WelshBoris · 04/09/2006 13:20

if you are genuine then im sorry sliver

the rest of you can tut tut all you fukcing want ive apologised to the OP

endlesslove · 04/09/2006 13:30

Looks to me that HRH has gone into hiding.

Thinking of you Silverx2 and I'm on conception thread should you wish to speak.

xxx

trace2 · 04/09/2006 13:58

silver, sorry you didnt get the advice you wanted, thinking of youxxx

mummymelling · 04/09/2006 17:48

WELSH BORIS..well done without meaning to sound condescending,and thank you

sliverx2 · 04/09/2006 18:19

Thanks for all the pos support and pos advice really means a lot, it's all I ever wanted and to be able to talk things out with someone in a constructive way! Again big Thanks!

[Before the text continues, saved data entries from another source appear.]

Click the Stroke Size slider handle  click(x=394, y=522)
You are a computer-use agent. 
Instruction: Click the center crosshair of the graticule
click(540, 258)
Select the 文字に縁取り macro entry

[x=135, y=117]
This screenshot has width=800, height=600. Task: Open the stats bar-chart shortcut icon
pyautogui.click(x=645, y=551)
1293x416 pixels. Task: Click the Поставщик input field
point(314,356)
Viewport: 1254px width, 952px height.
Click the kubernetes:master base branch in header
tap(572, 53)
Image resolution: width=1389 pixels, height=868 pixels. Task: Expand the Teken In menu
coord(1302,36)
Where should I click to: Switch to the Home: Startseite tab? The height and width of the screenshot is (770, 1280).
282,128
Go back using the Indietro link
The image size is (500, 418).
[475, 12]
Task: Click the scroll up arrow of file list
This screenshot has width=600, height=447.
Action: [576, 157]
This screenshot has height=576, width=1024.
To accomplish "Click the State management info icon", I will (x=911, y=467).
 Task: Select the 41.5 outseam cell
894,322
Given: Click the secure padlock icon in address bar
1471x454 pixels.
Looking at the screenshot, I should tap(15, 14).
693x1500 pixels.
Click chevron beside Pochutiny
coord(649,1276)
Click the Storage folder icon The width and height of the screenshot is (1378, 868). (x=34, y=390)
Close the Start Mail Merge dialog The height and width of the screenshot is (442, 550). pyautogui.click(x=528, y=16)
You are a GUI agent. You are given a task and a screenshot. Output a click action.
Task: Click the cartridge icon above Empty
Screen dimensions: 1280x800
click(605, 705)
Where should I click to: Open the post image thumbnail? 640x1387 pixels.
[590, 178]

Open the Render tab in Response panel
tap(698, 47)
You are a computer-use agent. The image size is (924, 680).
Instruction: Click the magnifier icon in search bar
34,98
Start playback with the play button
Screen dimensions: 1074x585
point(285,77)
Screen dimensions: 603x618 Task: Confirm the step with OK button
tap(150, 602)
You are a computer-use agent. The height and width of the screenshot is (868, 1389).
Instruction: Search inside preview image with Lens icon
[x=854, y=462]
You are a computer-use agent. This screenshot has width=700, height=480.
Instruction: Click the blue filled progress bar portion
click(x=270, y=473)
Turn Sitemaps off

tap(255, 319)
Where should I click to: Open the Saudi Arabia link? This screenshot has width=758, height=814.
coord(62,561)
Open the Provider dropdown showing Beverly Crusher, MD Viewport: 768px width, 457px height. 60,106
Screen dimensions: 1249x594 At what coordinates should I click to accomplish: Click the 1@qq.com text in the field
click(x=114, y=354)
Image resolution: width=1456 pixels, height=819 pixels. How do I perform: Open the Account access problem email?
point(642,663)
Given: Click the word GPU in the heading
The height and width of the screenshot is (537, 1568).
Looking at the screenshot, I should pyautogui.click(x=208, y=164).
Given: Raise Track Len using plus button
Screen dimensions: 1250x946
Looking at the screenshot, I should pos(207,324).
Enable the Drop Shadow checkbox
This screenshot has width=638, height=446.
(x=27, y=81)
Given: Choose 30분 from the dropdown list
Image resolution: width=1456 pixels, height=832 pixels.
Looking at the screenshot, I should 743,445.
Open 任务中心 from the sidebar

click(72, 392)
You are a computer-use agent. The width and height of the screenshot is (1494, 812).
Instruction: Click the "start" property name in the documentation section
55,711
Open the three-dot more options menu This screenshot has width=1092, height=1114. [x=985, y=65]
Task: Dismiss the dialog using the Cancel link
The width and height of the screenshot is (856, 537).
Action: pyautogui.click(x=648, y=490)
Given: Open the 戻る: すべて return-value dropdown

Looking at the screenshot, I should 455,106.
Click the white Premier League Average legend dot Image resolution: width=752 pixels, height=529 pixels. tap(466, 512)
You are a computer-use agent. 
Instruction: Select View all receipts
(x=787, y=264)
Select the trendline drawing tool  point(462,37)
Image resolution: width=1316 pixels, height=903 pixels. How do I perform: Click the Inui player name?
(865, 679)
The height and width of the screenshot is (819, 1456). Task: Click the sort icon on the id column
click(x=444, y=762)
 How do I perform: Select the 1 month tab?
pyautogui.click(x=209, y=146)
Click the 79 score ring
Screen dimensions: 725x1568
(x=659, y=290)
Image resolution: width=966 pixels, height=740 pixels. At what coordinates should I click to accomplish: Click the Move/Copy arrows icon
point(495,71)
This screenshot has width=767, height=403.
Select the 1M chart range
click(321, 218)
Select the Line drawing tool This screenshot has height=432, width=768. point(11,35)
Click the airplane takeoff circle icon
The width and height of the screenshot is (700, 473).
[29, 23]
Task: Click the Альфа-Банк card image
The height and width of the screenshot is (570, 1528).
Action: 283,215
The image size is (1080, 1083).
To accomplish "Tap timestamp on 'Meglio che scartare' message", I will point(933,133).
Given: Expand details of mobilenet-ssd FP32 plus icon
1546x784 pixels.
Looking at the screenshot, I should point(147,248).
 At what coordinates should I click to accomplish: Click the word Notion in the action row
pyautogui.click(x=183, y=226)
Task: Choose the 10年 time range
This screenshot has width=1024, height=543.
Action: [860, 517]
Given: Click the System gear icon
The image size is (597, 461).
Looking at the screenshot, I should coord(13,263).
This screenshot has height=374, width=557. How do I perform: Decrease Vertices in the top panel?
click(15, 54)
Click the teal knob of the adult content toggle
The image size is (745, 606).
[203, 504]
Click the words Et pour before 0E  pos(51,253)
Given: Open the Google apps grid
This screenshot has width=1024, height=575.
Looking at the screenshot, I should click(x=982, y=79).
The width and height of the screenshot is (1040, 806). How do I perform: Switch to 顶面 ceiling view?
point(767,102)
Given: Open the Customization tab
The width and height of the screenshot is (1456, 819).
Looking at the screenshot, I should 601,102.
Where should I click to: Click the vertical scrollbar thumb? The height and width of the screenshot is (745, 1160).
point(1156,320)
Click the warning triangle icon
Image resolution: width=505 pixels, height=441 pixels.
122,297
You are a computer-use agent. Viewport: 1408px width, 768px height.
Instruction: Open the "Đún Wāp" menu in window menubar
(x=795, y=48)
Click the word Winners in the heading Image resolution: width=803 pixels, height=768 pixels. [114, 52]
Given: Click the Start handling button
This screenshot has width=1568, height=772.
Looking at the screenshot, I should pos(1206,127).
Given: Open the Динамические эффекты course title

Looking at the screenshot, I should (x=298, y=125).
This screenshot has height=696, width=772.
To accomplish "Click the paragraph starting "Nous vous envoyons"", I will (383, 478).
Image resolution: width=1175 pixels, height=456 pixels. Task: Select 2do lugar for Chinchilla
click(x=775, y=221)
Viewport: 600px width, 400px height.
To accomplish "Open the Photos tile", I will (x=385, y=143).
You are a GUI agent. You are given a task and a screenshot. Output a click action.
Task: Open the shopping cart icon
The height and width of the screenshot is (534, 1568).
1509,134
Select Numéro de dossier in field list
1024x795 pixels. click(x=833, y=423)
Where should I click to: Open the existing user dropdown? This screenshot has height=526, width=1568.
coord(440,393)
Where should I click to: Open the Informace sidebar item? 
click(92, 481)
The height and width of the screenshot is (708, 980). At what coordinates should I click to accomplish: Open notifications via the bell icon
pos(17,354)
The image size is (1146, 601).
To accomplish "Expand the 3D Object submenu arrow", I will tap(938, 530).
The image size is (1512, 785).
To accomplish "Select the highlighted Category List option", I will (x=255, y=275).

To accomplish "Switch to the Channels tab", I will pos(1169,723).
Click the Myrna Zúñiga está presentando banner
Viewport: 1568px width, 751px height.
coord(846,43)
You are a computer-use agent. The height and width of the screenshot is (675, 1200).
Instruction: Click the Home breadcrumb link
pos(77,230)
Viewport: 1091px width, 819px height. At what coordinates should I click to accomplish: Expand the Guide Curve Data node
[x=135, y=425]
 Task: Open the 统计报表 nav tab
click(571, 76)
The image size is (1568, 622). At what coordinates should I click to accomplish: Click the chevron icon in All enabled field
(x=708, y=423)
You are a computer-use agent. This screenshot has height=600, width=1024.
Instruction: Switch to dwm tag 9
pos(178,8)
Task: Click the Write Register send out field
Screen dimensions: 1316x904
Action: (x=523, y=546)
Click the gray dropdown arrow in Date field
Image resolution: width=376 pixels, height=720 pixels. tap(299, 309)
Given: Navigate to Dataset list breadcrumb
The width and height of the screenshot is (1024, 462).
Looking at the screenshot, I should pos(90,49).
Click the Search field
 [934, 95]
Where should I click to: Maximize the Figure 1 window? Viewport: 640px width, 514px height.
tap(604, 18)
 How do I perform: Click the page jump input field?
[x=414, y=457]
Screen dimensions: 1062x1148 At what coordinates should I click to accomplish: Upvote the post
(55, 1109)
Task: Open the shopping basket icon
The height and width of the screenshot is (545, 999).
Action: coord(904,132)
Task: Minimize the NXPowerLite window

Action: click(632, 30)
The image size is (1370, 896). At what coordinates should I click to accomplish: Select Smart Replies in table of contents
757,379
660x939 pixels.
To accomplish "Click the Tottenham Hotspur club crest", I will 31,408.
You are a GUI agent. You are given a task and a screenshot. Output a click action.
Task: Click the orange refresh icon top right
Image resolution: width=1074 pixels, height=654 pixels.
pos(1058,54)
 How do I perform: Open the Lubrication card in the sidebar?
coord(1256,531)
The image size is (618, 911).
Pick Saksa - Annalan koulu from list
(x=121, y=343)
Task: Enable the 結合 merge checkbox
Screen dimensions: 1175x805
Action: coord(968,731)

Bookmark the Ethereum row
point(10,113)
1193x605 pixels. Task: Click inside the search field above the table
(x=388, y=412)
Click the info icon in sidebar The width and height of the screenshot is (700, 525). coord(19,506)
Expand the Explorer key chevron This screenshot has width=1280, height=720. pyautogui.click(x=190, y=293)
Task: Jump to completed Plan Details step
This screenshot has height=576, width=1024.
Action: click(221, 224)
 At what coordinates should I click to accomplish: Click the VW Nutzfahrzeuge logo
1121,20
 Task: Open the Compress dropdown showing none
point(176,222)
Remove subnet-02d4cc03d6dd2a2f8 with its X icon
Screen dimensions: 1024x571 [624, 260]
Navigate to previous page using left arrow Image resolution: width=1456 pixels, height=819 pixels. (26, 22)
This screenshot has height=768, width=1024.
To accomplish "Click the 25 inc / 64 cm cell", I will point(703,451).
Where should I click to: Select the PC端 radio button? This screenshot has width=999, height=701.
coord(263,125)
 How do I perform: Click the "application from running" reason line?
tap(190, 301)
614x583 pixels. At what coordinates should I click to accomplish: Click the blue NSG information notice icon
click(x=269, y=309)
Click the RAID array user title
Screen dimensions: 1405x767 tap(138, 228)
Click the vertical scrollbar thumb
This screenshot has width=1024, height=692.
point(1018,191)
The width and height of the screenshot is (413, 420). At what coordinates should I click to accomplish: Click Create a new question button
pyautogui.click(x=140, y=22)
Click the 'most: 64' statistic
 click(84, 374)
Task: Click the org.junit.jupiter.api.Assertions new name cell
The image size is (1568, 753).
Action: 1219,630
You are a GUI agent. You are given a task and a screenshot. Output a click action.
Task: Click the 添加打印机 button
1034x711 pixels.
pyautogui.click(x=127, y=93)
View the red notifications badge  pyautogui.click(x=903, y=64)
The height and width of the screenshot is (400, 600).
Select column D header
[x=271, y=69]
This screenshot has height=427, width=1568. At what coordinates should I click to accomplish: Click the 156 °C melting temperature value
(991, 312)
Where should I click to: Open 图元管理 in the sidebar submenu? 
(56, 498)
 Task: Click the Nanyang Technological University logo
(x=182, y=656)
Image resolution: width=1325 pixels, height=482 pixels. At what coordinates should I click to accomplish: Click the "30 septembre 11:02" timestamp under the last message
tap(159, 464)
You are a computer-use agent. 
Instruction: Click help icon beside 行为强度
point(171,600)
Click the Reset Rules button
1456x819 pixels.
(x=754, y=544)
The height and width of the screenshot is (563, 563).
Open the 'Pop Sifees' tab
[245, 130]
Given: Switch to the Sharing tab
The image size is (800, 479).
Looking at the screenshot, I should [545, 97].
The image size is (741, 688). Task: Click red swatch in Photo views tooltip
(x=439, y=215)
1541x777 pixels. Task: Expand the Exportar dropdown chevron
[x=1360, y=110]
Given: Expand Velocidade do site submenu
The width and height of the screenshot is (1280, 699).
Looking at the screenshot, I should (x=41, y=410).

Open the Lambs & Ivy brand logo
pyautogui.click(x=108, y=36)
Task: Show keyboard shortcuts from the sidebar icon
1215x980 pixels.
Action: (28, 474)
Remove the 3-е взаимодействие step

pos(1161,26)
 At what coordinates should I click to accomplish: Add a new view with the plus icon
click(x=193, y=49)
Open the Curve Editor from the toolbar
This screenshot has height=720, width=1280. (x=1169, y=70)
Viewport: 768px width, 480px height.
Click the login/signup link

WelshBoris i will take the apology thanks!

OP posts:
WelshBoris · 04/09/2006 18:58

Good, I did genuinly mean it
I'm sorry I jumped down your throat as it were, if youve got a real family problem and you come on here looking for support the last thing you needed was me taking the piss

Hope you get the support you need on here

sliverx2 · 04/09/2006 19:15

Thanks WelshBoris that really means alot!

OP posts:
anorak · 04/09/2006 19:16

Hi sliver, I remember you very well from the days when you used to post a lot, and your dp astonmartin if I remember correctly. So deffo not a troll all you cynics!

How the devil are you sliver? What a fab story, it sounds like that old old song, 'I'm me own grandpa'

LucyJones · 04/09/2006 19:21

completely agree with Seashells
sorry to hear about all this sliverx2 xxxx

sliverx2 · 04/09/2006 19:24

Anorak How are you doing? Me, I was so upset and mixed up when my dad died last June from cancer not been able to do much, but here I am starting to deal with things now! Hope you've missed me lots and lots LOL. I remember all of you:
CountessDracula, Chinchilla ,wickedwaterwitch, Honeybunnie, janh, zebra , codswallop, twiglett, bunny2, Twink, Hulababy, Janstar, Northerner, wickedstepmother, ThomCat, doormat!

OP posts:
Mercy · 04/09/2006 19:28

I remember sliverx from a while ago as well.

Ok, check the archives first if you think someone is a troll!!

anorak · 04/09/2006 19:30

I used to be Janstar before I was anorak.
Wickedstepmother is NomDePlume now.
Doormat = desperateScousewife

haven't seen chinchilla, honeybunnie or twink posting for a while (but that doesn't mean they're not here), everyone else still addicted I think

I remember when you went on Trisha!

sliverx2 · 04/09/2006 19:41

It wasn't Trisha it was that other one on bbc1 i cant remeber the name now..........! And really i should go back on, lol!

Janstar use to always like talking to you!

OP posts:
sliverx2 · 04/09/2006 19:44

Mercy how are you doing?!

OP posts:
HRHQueenOfQuotes · 04/09/2006 19:47

seen as though you are all still having a good btch about that person* I thought I would bring it to your attention that nearly 3yrs ago I posted this another another thread

"If I was wrong, then I'm sorry, but having seen some sick and twisted stories from trolls on other websites (not just here) I'd rather err on the side of caution."

Now I shall tootle back off to my children as I'm apparently not welcome on this thread (or anyother that the OP is on....despite the fact I don't know her other posting ID which could make it tricky).